The unprecedented fear, public health crisis and economic devastation caused by the ongoing pandemic are bound to cause reappraisals in strategic priorities for most nations and entities, more so for hitherto military powers such as the US and the North Atlantic Treaty Organisation (NATO). The past three months have shown a different breed of life saviours in action, seen across television screens around the world — the health professionals who are putting their lives on the line daily while saving many lives.

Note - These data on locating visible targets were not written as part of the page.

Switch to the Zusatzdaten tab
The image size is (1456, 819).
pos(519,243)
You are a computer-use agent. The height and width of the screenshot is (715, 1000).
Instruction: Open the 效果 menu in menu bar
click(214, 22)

It would be the general opinion among the citizenry that these dedicated health workers were indeed the real ‘corona warriors’, traditional militaries willy-nilly getting sidelined in the bargain.
While some role was indeed played by the army engineers or national guard reservists in the US, regular military and paramilitary are providing vital quarantine facilities and some much-wanted treatment facilities, such as the CRPF and others in India. The Indian Army needs to build in social distancing norms into its peace-time activities and exercises, at least till a vaccine or a cure is available in India. Indian Air Force aircraft have been employed to bring stranded Indians back from China, Italy and Iran and plans are afoot to evacuate our large diaspora (around 5 lakh) from the Middle East via Indian naval ships.

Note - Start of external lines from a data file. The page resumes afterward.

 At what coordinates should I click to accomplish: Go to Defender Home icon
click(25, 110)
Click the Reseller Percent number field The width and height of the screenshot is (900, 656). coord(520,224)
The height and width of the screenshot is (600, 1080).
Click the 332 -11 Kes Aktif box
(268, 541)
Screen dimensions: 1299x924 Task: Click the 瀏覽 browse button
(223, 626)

This increased importance of HADR (Humanitarian Assistance and Disaster Relief) would call for a re-evaluation of our force-structuring. That is even more important, given the fact that the Indian diaspora is spread across the globe and their physical and emotional well-being become priorities for any ruling dispensation.
Going forward, a societal retake on relative dangers posed by a traditional enemy and an unseen virus is but natural. The two-front war threat, along with terrorism/counter-insurgency in India’s context, would continue into the foreseeable future.

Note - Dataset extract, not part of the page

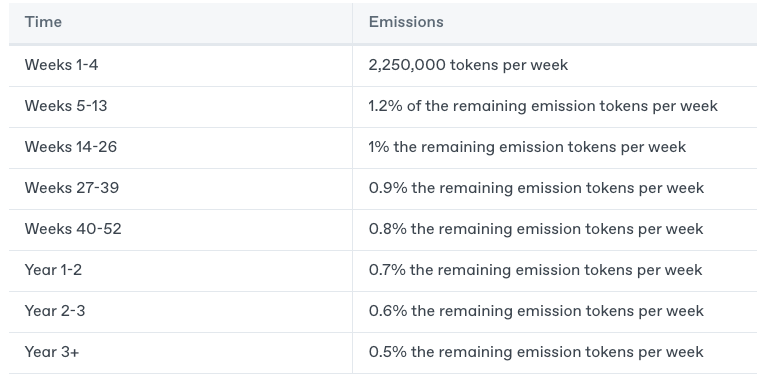This screenshot has width=767, height=382.
Task: Select the Year 2-3 cell
Action: click(180, 312)
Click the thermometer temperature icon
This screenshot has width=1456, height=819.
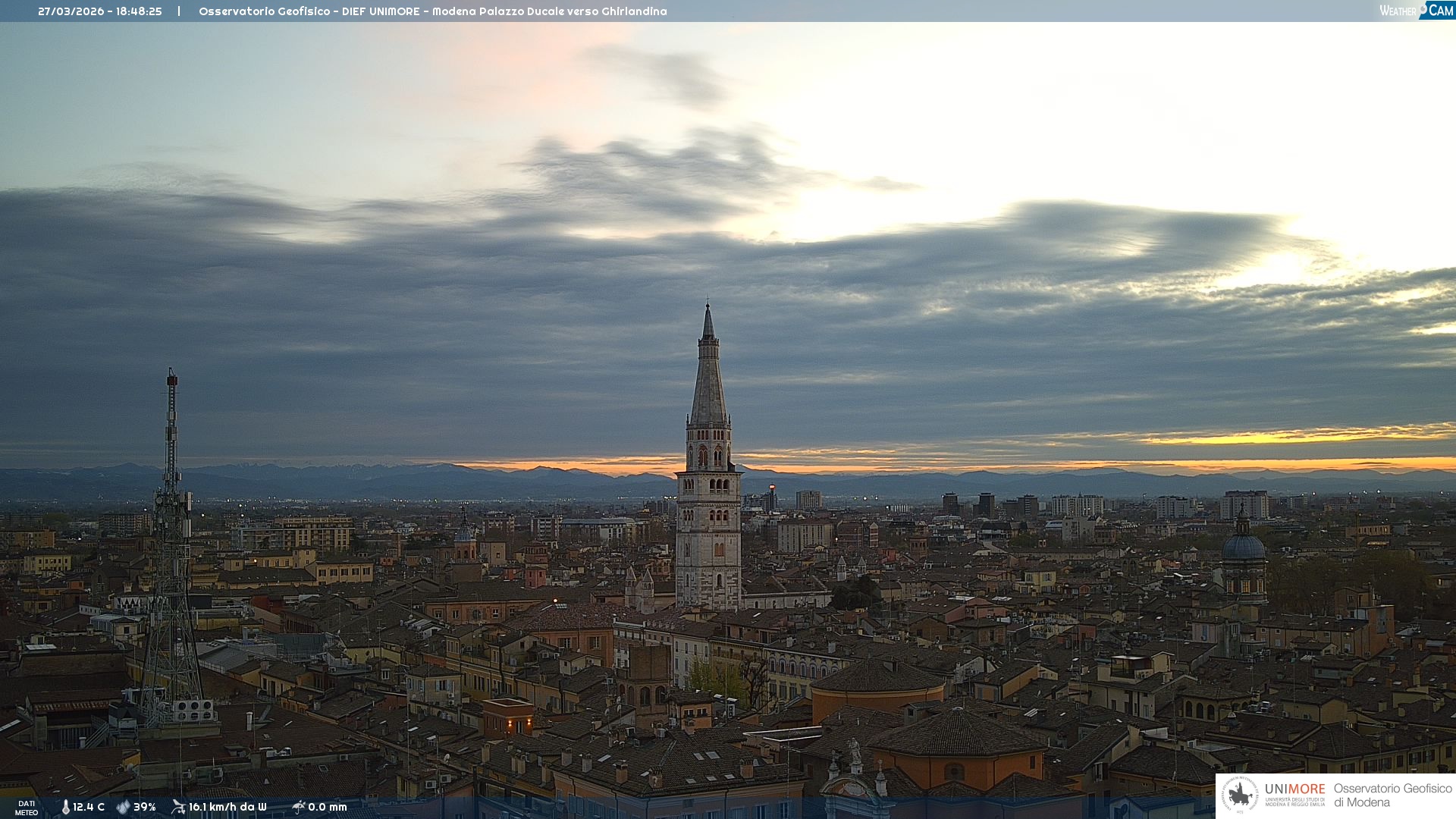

In March, the Americans were engaged in military operations in Iraq while fighting the pandemic, air strikes against Iran-backed militia’s weapon storage sites being a case in point. Iran and the US are facing off on the Iraq front while struggling to combat the corona outbreaks back home. Likewise, the NATO and US militaries were redeployed in the midst of the pandemic to statedly counter drug cartels in the Pacific.
So, multi-tasking is inescapable for militaries such as ours, but the peculiar nature of the corona threat would, perhaps, call for some inescapable revamp of our force-structuring. Two facets of HADR would stand out: heavy lift aircraft of the C-17 class and naval amphibious ships of the Trenton/Jalashwa class to cater to a large number of the diaspora to be rescued, with peculiar challenge of social distancing.
Traditional war-fighting domains of land, sea and air would perhaps cede importance to cyber and space domains. Large-scale cyber attacks against critical infrastructure could threaten our people directly by impacting economy, healthcare and our basic way of life, perhaps even more than what Covid-19 has already done to us.
Likewise, food distribution supply chains, banking and telecommunication could be adversely impacted by a cyber attack. A fallback on reservists could be an option, especially in aid of civil power. Cutbacks in defence spending may become inevitable to retain key war-fighting and internal defence priorities.
In our context, this could translate into increased budgets for the NCC, paramilitary and the National Disaster Management Agency, even perhaps at the cost of some big-ticket military purchases. Doctors, nurses, truck drivers and grocery store clerks may be risking their lives more than traditional militaries on the frontline and the nation is duty-bound to recognise their service by way of better pay and perks for them.
This may sound preposterous to the traditionalist and a careful weighing of priorities by strategic defence planners would be in order. In other words, the military needs to become leaner and meaner while using critical competing funds for creating much-needed civilian capabilities in public health and associated infrastructure. Care should, however, be taken to ensure that the fauji elan is not compromised in any manner, least of all by way of an adverse impact on recruitment and enrolment in the three services.
The pandemic thus portends to be a critical inflection point for reorienting the strategic mindsets of militaries. After all, the basic mission of any military is to defend the nation and its people.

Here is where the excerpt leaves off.